◆ Reading passage
————

This time at the hospital i looked around. Saw people. Quarreled with a guy at the mortuary when he refused to give me directions to a place, saw a dead body being taken away and felt nothing. This woman was there with two others and was in the X Ray room with me. It was saraswati puja day (it's always some puja or the other here) and may be that was why there were very few people there. Kolkata Medical College is a red bricked building which does nothing to me like what Medical College, Calicut does. But i like it now. I like it all.


I thought of my best friend who is a doctor now. (We talk once a year and meet once in three. No wonder i don't have many friends). She is in Medical College, Calicut, now and must be examining some patient like me there. She must be thinking of me too. The hypochondriac i am. I secretly want her to be a gynaecologist. So that there will be one good gynaecologist i know who doesn't treat patients like sinners in catholic institutions.

————

◆ Dataset extract
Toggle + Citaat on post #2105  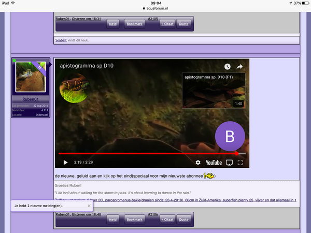(166, 24)
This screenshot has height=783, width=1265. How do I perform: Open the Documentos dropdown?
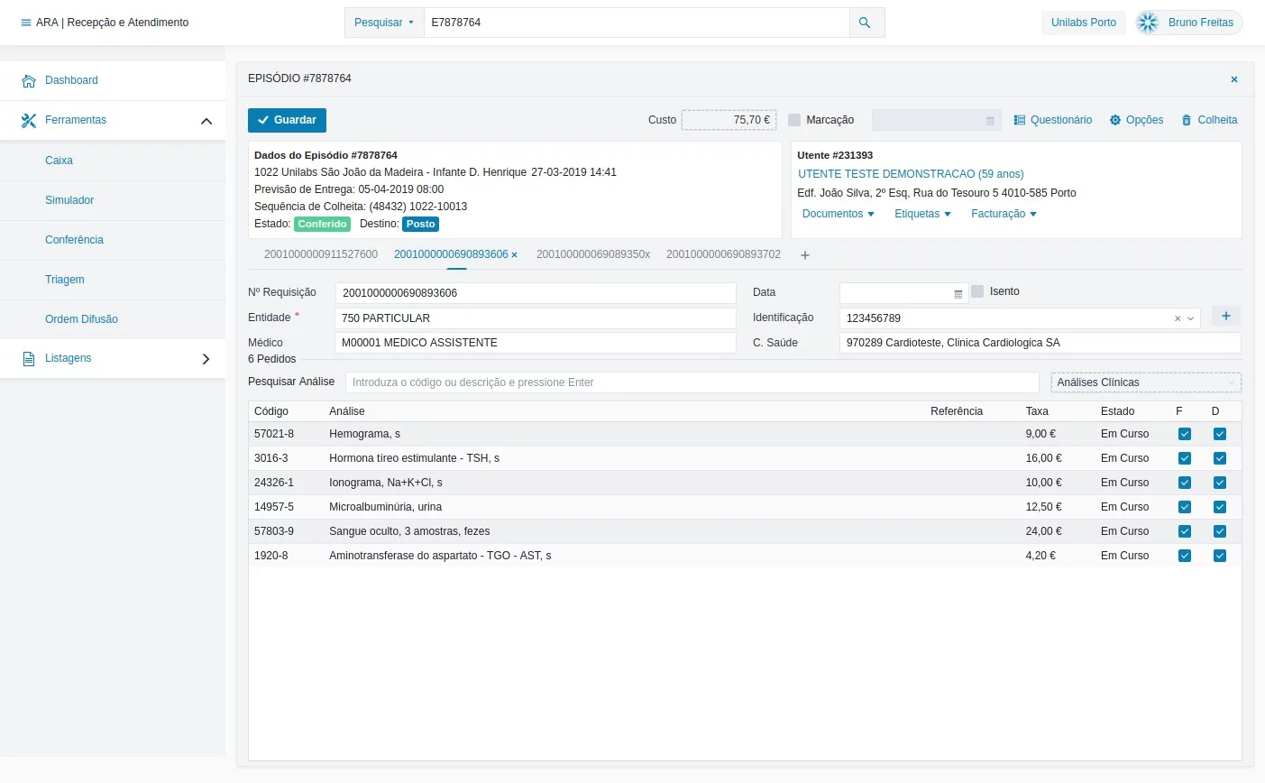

————

◆ Tasks
**A)** Transcribe the hospital passage word for word, starting at "This time at" and ending at "like it all.".
**B)** In the hospital passage, what kind of building is Kolkata Medical College?
**C)** Summarize the hospital passage in two sentences.

◆ Solutions per task
**A)**
This time at the hospital i looked around. Saw people. Quarreled with a guy at the mortuary when he refused to give me directions to a place, saw a dead body being taken away and felt nothing. This woman was there with two others and was in the X Ray room with me. It was saraswati puja day (it's always some puja or the other here) and may be that was why there were very few people there. Kolkata Medical College is a red bricked building which does nothing to me like what Medical College, Calicut does. But i like it now. I like it all.

**B)** A red-bricked building.

**C)** During a visit to the hospital, the writer watched the people there, quarreled with a man at the mortuary, felt nothing on seeing a dead body taken away, and came to like Kolkata Medical College. The writer also thought of a best friend who is now a doctor at Medical College, Calicut, and secretly wants her to become a gynecologist who doesn't treat patients like sinners.